Эмиграция энной волны. Женские истории
Алла Баркан
Анна Сандермоен
Книга профессора Аллы Баркан «Эмиграция энной волны. Женские истории» – это размышления о сути эмиграции, о ее причинах и истоках, о поисках своего места, о пути к себе, а для кого-то – о попытках бегства от себя. Это книга о женских судьбах, таких разных, но и таких одинаковых, объединенных общим для всех обстоятельством – жизнью вне родины, жизнью в другой стране, эмиграцией. Это книга о волнах истории, которые смывали людей с их родных берегов и несли их по свету в поисках убежища или лучшей доли, любви или спасения, возможностей или свободы. Это книга о Вене, о городе, который стал для кого-то местом встречи, местом перекрестия жизненных линий, местом-хранителем и местом-судьей – местом, вершащим человеческие судьбы.
Алла Баркан
Эмиграция энной волны. Женские истории
Эмиграция – один из самых тернистых путей к разгорающейся или же гаснущей звезде
(Вместо предисловия)
– Когда-то, – рассказывает моя собеседница, – я в школе на комсомольском собрании с другими детьми осуждала свою одноклассницу, родители которой собирались переехать в Америку. Дело даже дошло до того, что собрание постановило, чтобы десятиклассница отреклась от своей родни и осталась в Советском Союзе. А сегодня, – продолжает женщина, – я сама эмигрировала из России. Попала, как говорят, в пятую волну эмиграции, начавшуюся в последние несколько лет, когда из России стали уезжать специалисты.
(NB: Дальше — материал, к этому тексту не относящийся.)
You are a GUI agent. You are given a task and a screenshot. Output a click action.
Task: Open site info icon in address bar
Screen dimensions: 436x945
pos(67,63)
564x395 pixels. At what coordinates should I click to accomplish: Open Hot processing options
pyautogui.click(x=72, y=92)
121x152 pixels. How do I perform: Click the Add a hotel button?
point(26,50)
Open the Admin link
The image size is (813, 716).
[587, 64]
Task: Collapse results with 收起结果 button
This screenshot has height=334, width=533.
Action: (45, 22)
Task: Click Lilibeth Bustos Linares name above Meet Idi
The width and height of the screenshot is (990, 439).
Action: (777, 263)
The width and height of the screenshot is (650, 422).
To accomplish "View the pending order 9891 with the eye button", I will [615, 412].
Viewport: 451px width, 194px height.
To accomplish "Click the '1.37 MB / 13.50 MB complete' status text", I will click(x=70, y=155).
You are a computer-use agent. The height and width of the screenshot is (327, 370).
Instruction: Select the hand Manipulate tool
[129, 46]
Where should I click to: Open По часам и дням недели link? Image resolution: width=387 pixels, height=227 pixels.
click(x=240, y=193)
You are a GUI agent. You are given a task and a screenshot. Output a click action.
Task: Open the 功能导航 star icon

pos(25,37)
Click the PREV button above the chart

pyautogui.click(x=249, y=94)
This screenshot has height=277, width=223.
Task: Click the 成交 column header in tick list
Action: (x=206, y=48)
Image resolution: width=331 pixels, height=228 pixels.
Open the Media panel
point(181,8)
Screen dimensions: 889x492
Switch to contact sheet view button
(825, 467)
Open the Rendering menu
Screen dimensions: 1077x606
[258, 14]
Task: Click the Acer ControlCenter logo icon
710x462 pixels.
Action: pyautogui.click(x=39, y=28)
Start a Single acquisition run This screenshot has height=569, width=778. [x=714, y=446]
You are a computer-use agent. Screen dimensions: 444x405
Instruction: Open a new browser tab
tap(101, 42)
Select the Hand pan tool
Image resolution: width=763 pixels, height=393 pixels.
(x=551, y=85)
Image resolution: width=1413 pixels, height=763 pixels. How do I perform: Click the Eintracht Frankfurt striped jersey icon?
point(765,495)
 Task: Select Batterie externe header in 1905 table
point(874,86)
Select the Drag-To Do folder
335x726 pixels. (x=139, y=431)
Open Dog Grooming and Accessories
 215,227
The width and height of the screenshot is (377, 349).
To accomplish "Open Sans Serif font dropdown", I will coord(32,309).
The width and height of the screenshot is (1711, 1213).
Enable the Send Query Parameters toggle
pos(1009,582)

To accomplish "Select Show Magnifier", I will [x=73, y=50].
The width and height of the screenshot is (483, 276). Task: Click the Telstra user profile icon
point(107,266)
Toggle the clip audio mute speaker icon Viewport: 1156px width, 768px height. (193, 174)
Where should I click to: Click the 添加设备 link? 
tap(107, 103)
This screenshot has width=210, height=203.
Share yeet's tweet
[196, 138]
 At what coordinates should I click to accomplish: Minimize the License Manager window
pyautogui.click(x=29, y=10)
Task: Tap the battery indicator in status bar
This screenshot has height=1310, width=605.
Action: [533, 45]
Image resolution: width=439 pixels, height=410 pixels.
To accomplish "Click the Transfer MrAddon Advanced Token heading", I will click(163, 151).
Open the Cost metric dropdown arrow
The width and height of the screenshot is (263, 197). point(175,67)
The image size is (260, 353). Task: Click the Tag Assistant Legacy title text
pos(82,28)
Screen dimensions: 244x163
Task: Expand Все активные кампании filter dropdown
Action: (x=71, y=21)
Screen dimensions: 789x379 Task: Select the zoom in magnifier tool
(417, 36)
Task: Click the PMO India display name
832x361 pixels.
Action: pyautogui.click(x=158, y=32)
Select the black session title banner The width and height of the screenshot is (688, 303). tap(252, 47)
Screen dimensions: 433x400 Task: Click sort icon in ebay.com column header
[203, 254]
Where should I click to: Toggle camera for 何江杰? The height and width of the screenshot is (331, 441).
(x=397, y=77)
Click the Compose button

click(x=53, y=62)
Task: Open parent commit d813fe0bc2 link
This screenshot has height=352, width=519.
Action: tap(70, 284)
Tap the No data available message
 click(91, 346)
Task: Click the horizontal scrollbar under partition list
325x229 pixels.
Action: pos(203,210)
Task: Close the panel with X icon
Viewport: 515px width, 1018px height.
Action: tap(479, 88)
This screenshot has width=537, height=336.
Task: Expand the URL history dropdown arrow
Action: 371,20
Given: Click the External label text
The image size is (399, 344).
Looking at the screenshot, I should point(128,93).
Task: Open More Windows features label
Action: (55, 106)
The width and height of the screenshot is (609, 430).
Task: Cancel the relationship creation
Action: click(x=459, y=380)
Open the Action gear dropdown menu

Мой муж был известным ученым, но сегодня резко ухудшились условия его работы, не говоря уже о зарплате. А здесь для него рай: только работай и продвигай свой проект. Он рад, а мне не с кем общаться, хотя такое впечатление, что в центре Вены слышна только русская речь. Но как заговорю с кем-то, то кажется, что мы с разных планет…
Действительно, – подумала я, – она во многом права: по сравнению с тем, что было, Вена становится русскоязычным городом, и не столько из-за переезда сюда ученых и специалистов, сколько благодаря новой волне молодежи: от «замужа за рубеж» до приобретения престижных профессий. Их потребности и ценности жизни имеют другие оттенки – это потребности и ценности жизни цифрового поколения, намного отличающиеся от тех, какими были они хотя бы во время расцвета четвертой волны эмиграции. Однако действительно ли уже началась сегодня пятая волна, сомневаюсь… Правда, в какую страну ни поедешь, везде русская речь – это так.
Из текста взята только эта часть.